Source data
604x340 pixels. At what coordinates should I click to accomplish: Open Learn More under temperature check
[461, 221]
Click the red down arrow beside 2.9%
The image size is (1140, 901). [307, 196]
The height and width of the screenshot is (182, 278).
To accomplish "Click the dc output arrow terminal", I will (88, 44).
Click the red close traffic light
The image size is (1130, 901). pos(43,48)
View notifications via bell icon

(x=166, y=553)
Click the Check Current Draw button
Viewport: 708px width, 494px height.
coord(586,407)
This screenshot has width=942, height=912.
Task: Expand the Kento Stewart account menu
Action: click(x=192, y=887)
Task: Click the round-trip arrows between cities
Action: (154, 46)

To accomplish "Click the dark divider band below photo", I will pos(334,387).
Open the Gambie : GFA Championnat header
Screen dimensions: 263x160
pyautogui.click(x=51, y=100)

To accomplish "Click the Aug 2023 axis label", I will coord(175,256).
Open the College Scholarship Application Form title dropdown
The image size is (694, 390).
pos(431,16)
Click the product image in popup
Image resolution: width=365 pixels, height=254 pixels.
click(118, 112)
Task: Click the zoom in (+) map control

Problem
Find the lines of the material that contain the word "will" and report only how many there are.

Solution to this exercise
3